Resolution 242 (land for peace) and British security interests: Setting the
record straight
By Eran Benedek, 2nd September 2007 The Henry Jackson Society
http://zope06.v.servelocity.net/hjs/sections/middleeast/resolution_242

EXECUTIVE SUMMARY:

The Middle East's geopolitical destiny is uncertain, with the Arab-Israeli
conflict being but one of many factors that will determine this.

June 2007 marked the 40th anniversary of the Six-Day War, and November 2007
will commemorate 40 years since the adoption of United Nations (UN) Security
Council Resolution 242.

Confusion remains over the proper interpretation of Resolution 242. The
resolution's primary components are often misunderstood or distorted. For
example, many assume that Resolutions 242 and 338 call for a full Israeli
withdrawal to the pre-Six-Day War lines (the lines of June 4, 1967) and
establish the principle of land-for-peace to resolve the Arab-Israeli
conflict. Both assumptions are incorrect.
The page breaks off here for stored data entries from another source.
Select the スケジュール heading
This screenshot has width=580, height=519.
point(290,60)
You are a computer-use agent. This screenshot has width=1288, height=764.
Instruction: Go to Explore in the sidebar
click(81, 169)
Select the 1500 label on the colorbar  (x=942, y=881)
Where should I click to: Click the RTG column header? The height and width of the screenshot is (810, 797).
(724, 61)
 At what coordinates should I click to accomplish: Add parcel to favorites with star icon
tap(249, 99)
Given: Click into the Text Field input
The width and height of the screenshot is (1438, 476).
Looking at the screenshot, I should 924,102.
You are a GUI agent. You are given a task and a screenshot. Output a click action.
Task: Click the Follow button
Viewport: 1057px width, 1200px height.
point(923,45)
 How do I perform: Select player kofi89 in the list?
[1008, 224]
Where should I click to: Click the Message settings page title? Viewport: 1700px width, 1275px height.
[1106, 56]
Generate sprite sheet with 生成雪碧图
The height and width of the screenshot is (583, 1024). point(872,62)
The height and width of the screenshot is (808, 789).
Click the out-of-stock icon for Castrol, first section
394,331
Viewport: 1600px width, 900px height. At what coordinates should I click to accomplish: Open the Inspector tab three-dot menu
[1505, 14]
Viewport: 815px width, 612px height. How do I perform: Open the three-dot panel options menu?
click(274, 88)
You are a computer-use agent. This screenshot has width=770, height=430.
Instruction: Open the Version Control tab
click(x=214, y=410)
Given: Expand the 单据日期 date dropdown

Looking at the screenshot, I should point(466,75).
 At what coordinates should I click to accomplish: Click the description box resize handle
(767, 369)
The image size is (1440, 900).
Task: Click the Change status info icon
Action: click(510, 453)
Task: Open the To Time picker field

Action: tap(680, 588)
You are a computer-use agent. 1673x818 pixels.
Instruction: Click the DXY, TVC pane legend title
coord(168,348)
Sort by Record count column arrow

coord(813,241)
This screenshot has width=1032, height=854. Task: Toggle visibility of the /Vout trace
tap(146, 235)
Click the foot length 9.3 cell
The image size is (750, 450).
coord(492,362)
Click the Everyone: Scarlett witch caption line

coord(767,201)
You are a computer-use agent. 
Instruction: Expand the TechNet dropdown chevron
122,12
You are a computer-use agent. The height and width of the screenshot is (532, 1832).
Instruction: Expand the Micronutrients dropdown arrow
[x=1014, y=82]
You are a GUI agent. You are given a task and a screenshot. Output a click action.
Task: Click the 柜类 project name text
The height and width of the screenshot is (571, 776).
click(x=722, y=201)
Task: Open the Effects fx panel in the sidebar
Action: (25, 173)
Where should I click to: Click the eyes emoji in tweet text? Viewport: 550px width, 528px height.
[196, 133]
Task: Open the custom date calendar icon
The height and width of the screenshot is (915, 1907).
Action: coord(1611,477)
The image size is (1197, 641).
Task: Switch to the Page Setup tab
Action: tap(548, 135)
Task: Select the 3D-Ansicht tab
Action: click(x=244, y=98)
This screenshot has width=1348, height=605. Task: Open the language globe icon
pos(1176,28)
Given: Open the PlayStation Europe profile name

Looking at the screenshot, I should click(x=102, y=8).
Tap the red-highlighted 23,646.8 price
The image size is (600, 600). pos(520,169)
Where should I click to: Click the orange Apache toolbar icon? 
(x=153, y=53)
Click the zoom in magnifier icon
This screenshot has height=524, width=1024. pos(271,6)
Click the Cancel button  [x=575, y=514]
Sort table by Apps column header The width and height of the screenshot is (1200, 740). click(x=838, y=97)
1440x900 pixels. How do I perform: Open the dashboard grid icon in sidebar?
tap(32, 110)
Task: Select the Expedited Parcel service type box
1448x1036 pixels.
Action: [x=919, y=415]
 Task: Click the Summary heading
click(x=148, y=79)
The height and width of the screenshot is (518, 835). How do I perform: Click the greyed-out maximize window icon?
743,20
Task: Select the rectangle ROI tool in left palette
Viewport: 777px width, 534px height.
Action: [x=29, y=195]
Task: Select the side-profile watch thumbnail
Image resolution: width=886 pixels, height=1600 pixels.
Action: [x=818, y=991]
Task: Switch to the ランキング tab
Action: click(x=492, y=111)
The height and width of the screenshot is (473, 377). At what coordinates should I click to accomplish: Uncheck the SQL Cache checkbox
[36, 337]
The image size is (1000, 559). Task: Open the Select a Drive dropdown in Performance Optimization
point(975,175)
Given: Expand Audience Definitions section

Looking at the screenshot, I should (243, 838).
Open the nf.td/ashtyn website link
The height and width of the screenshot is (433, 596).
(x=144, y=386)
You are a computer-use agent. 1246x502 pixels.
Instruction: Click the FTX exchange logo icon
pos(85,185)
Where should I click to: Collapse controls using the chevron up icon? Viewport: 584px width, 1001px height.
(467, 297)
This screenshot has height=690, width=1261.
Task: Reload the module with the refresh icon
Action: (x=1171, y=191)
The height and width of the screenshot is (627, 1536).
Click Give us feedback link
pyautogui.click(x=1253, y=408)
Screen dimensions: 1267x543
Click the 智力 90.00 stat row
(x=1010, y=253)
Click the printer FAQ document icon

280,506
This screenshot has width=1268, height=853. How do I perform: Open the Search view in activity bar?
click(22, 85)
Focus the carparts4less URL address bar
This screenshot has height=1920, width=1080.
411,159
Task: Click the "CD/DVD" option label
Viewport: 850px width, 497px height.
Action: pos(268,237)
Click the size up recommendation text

The essence of Resolution 242 is that Israel is allowed to remain in the
territories it captured in 1967 until such a time as "a just and lasting
peace in the Middle East" is achieved. The authors of the resolution
emphasised time and again that Israel was not required to retreat to the
pre-war lines.

For these and other reasons, the Saudi Initiative/Arab Peace Plan twists the
intent and meaning of Resolution 242: it demands a full Israeli withdrawal
and implies that Arab refugees could settle anywhere west of the Jordan
River. It is also unclear how this plan serves British interests, given that
its full implementation would weaken Israel and thus jeopardise stability in
the eastern Mediterranean.

The geopolitical destiny of the Greater Middle East remains an open
question, owing to multiple players and factors, only one of which is the
Arab-Israeli conflict.

The Middle East lies on the borders of the EU and always faces the
possibility of inter-Arab wars which run the risk of spilling over to affect
Europe. This reality is mitigated by Israel's presence. Recently the
official British position has been that any negotiated settlement "should
also build on Crown Prince Abdullah's initiative."[1] It is unclear how this
plan serves British interests, for it would undermine any stability in the
eastern Mediterranean. It is essential to comprehend how the Saudi
initiative came into existence as this would contribute to the preservation
of British national security interests.

June 2007 marked the 40th anniversary of the Six-Day War of June 1967, but
November 2007 also marks another important anniversary: the adoption of
United Nations (UN) Security Council Resolution 242 on November 22, 1967.
Observers of Middle East affairs are aware of the central role played by
Resolutions 242 and 338. Yet, much confusion reigns regarding the proper
legal and political interpretation of these documents.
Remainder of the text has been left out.